Des images de l'AFPTV montrent un groupe de prisonniers déployant des drapeaux sur le toit délabré du plus grand centre pénitencier de l'État de Rio Grande do Norte, alors que les forces de l'ordre étaient parvenues à reprendre le contrôle des lieux dimanche.

Vers 11h00 locales (15h00 GMT), une cinquantaine de policiers d'élite sont entrés à nouveau dans la prison pour tenter d'éviter un nouvel épisode de violence dans cette guerre sanglante entre factions criminelles pour le contrôle du trafic de cocaïne.

Le bilan depuis le début de l'année est déjà extrêmement lourd, avec 115 morts dans des prisons brésiliennes, la plupart dans des conditions atroces, décapités ou éviscérés.

À Natal, les violences ont commencé samedi soir et on duré près de 14 heures.

Symbole du problème de surpopulation qui touche les prisons brésiliennes, le pénitencier d'Alcaçuz accueille 1.083 détenus pour une capacité de 620 places, selon l'administration de l'Etat de Rio Grande do Norte.

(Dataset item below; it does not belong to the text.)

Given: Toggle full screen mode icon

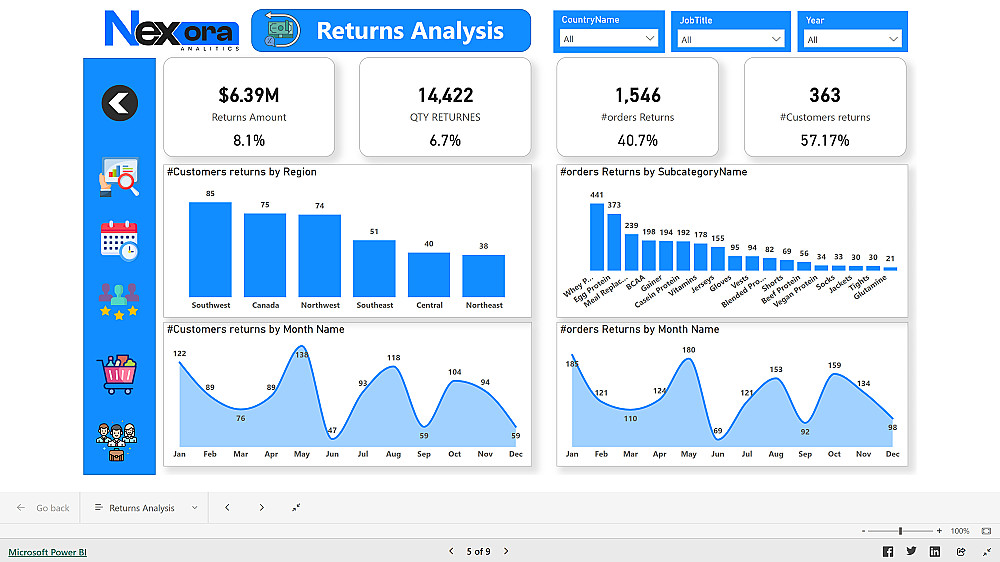Looking at the screenshot, I should pos(987,552).
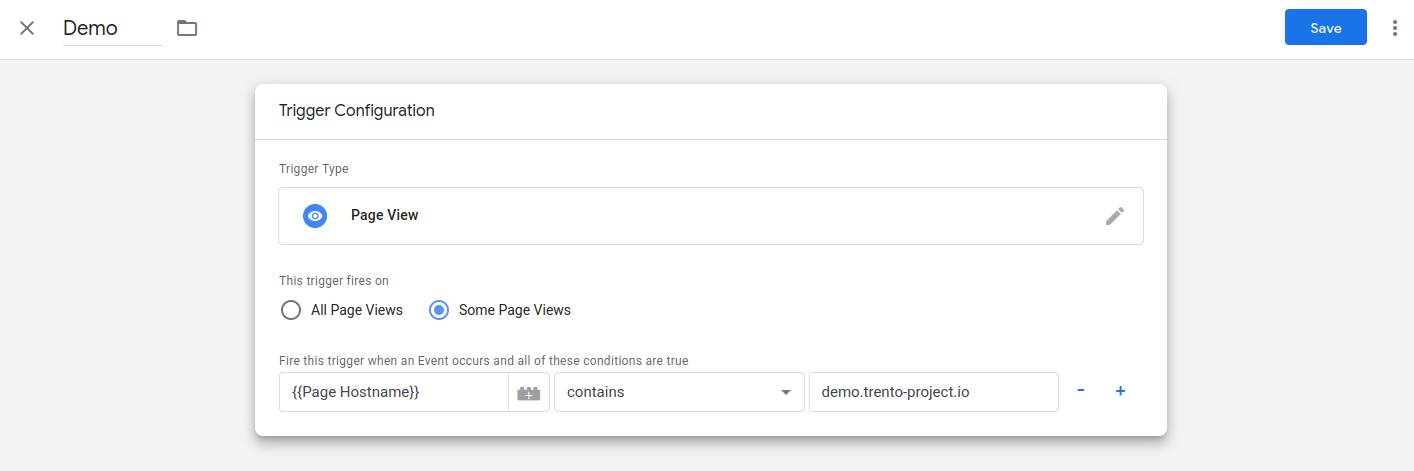Open the three-dot more actions menu

(x=1395, y=28)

Au niveau national, le taux d'occupation est de 167% par rapport à la capacité officielle des prisons, selon les derniers chiffres du ministère de la Justice.

Deux autres massacres de grande ampleur ont été perpétrés en tout début d'année au nord du Brésil, avec 56 morts le 1er janvier dans une prison de Manaus, en Amazonie et 33 autres dans l'État de Roraima.